Dutch Courage: The letters of Vincent Van Gogh show a man who craved intellectual companionship

"The uglier, older, meaner, iller, poorer I get, the more I wish to avenge myself by doing brilliant colour, well arranged, resplendent." So wrote Vincent Van Gogh from Arles to his sister Willemien in September 1888, describing the exhilarating joy of painting sunflowers, the night sky, and the cottages and fishing boats of Saintes-Maries-de-la-Mer.

He had just painted a self-portrait "in ashy tones against a pale Veronese background", a subject chosen, he told his brother Theo, "for want of a model". He looks ill and ageing, his red hair receding, his face sunken (he had lost many teeth, probably through poor diet), his cheekbones gaunt and jutting, and his expression grim. Yet the brilliance of the colour and the intensity of the brushwork are vibrant with triumphant life. This portrait is but one example of the paradox of his laborious and painful struggle to emerge from the darkness to the light: an epic pilgrimage, tracked and documented by letters, letter sketches and drawings, many on show at the Royal Academy in London.

The mantra of his early years was a quotation from 2 Corinthians 6:10 - "sorrowful, yet always rejoicing" - which is scattered through the first two volumes of this extraordinarily interesting correspondence, recently published by Thames & Hudson. Most of it is directed to his younger brother Theo, with whom he had a mutually supportive relationship. A cursory browse may give the impression that Vincent was always asking for financial help, for rent and materials (as he was), but a closer reading reveals deep affection, shared values, and a strong desire to cheer and help Theo through illness, career difficulties and sexual disasters.

MATERIAL PROVIDED
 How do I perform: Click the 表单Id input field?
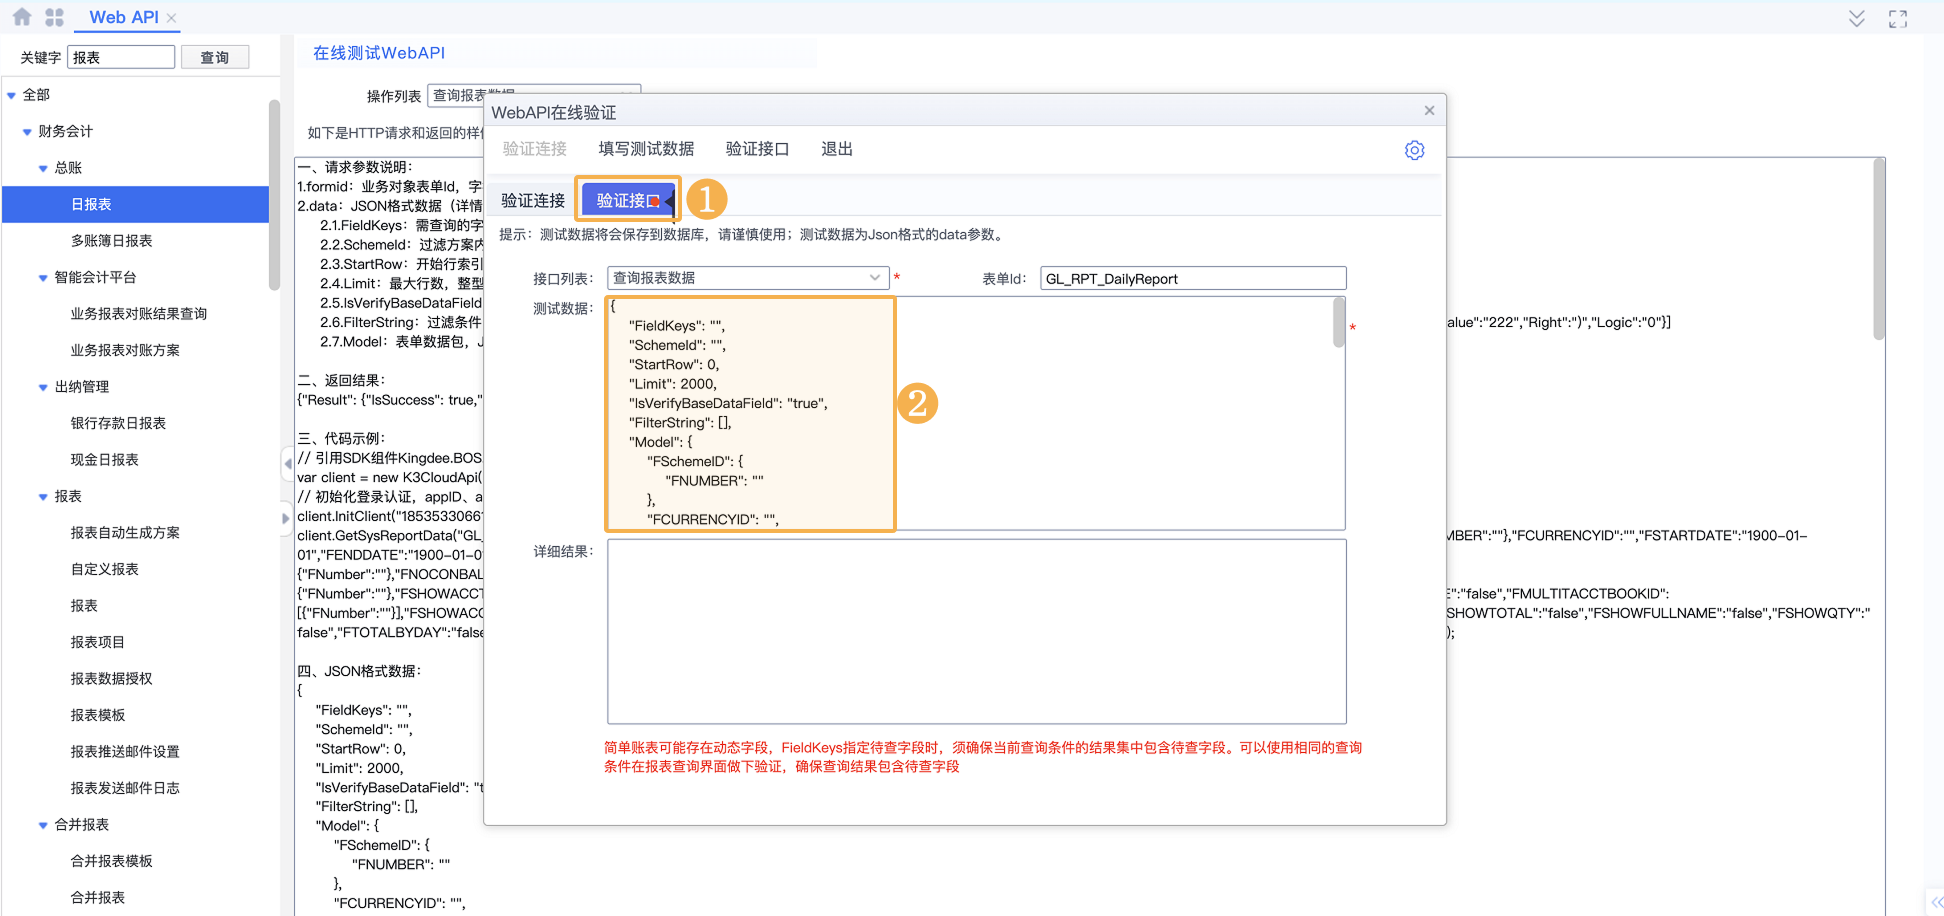click(1192, 279)
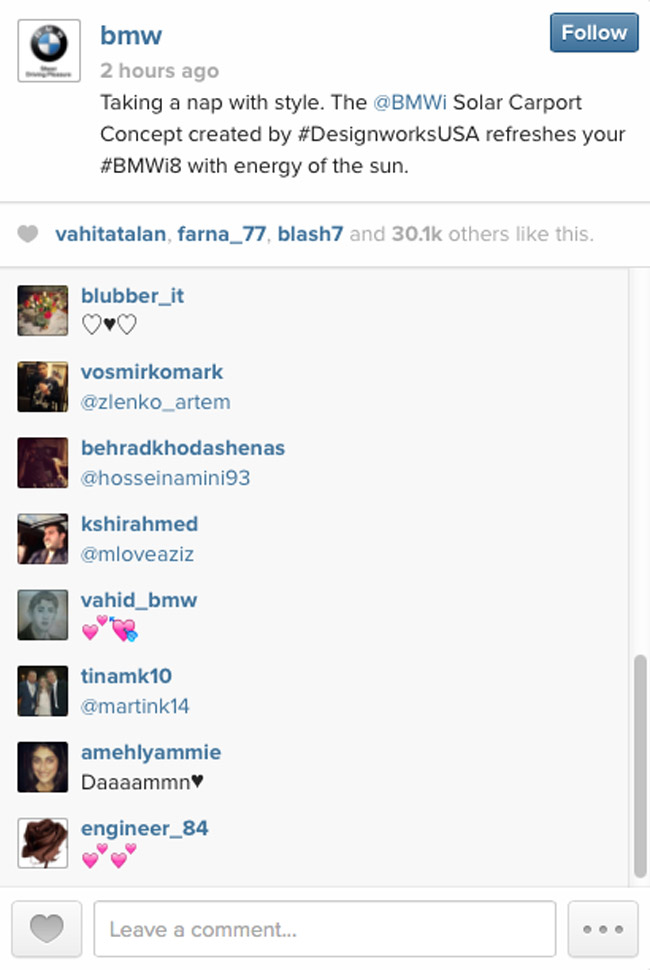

OBJECTIVES
**A)** The article on Van Gogh's letters names what he described painting in his September 1888 letter to his sister Willemien. List each of those subjects.
**B)** Resume the article on Van Gogh's letters, and continue it from its final sentence.

ANSWERS PER TASK
**A)**
- sunflowers
- the night sky
- the cottages of Saintes-Maries-de-la-Mer
- the fishing boats of Saintes-Maries-de-la-Mer

**B)**
At times Vincent wrote almost daily, describing his life teaching and preaching in England, and later his work in various unaccommodating lodgings in the Netherlands. The darkness drove him to read and to write, as he could not draw or paint in the long evenings. He wrote about his admiration for George Eliot, Charles Dickens, Keats, Charlotte Brontë and Harriet Beecher Stowe. (Another of his favourite quotations was Christina Rossetti's "Does the road wind uphill".) He also devoured Balzac, Hugo and, as they appeared, the novels of Zola and Maupassant. (Gauguin was to tell him he read too much.)

His letters at this period were enriched with sketches of men digging and sowing (after his hero Millet), of women miners carrying sacks of coal, of pollarded willows, of old men ("old orphans") sitting worn out by the fireside, of women peeling potatoes. It is a dark world of hard rural labour, in dark tones, sanctified in his own eyes by a sense of religious humility. He was moved by the old, the gnarled, the destitute, even by the broken-down cab horse, to which he often likened himself. The poor, he believed, would inherit the earth.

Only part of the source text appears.